Healthcare providers, including doctors and therapists who treat nursing home patients, will see a key payment factor cut by 4.4% next year.

The Centers for Medicare & Medicaid Services announced the change to the Medicare Physician Pay Schedule conversion factor in a broader physician payment rule published late Tuesday. The conversion factor is part of a CMS formula used to reimburse for Part B care including physician and nurse practitioner services, rehab therapy, lab work and X-rays for Medicare patients in nursing facilities.

Last year, CMS proposed a 3% conversion factor cut, but Congress passed supplemental funding to offset it. It’s a strategy more than 100 healthcare groups are hoping they can win legislative backing for again this year, but the path forward isn’t as clear as in years past.

“Congress has stepped in for the last two years to mitigate the cut and we are lobbying for them to do it again this year,” Advion Executive Vice President Cynthia Morton told McKnight’s Long-Term Care News Tuesday night. “Congress is becoming fatigued with restoring this cut, and so we are concerned that Congress won’t mitigate the entire 4.4% cut that CMS has now finalized.”
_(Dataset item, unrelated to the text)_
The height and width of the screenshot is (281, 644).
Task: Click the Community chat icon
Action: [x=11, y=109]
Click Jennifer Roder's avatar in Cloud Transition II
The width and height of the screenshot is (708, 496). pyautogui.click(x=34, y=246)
That, combined with sequestration cuts triggered by a federal budget-neutrality law, could drive providers out of practice, other medical groups cautioned.

“The rate cuts would create immediate financial instability in the Medicare physician payment system and threaten patient access to Medicare-participating physicians,” The American Medical Association said, calling the rule an “ominous reality unless lawmakers act before Jan. 1.”
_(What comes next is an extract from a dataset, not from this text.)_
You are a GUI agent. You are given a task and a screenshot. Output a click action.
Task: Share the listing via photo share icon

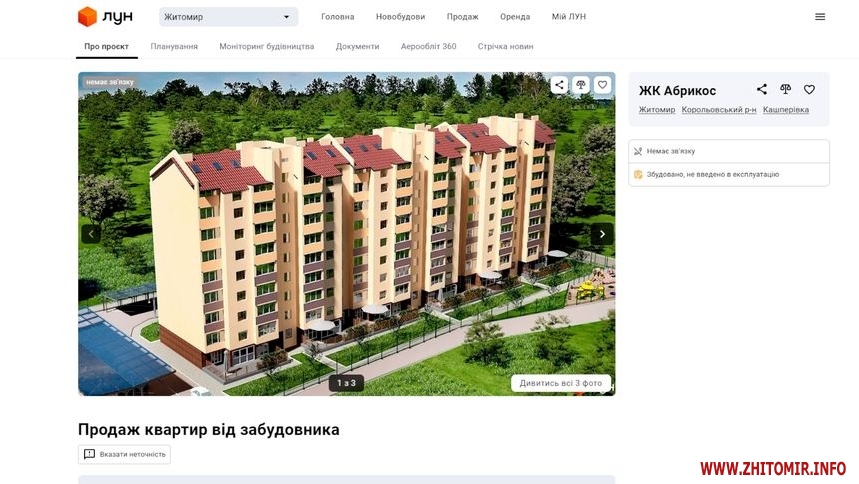[x=559, y=84]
In total, physicians could see Medicare payments cut by nearly 8.5% next year, if so-called PAYGO cuts also are factored in.
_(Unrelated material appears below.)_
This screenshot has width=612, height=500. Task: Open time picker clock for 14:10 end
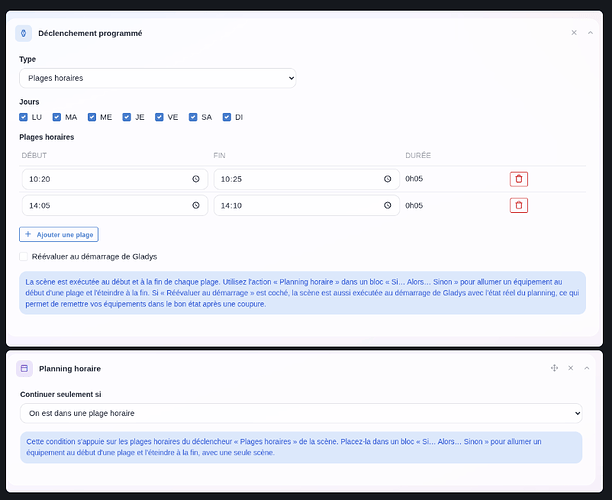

Morton expressed relief that the broader rule put off plans to reduce payment for codes related to remote therapeutic monitoring.

“CMS had created these codes to move into digital health. Strangely, then they proposed to significantly reduce the value of the codes,” Morton said. “However, in response to concerns raised by Advion and other stakeholders, CMS is NOT finalizing its proposal to create 4 new G-codes (GRTM-1-4).”

Instead of reducing value based on who provides the service, CMS is finalizing the changes to allow any RTM service to be furnished under general supervision.

CMS is also making significant changes to reimbursement for specimen collection and travel allowance payments for clinical labs serving nursing facilities and the home care patients, Morton noted. In 2023, CMS will increase the specimen collection fee from $3 to $10.57 for a specimen collected from a SNF patient or on behalf of a home health agency. CMS is also proposing to adjust the rate for inflation in 2024.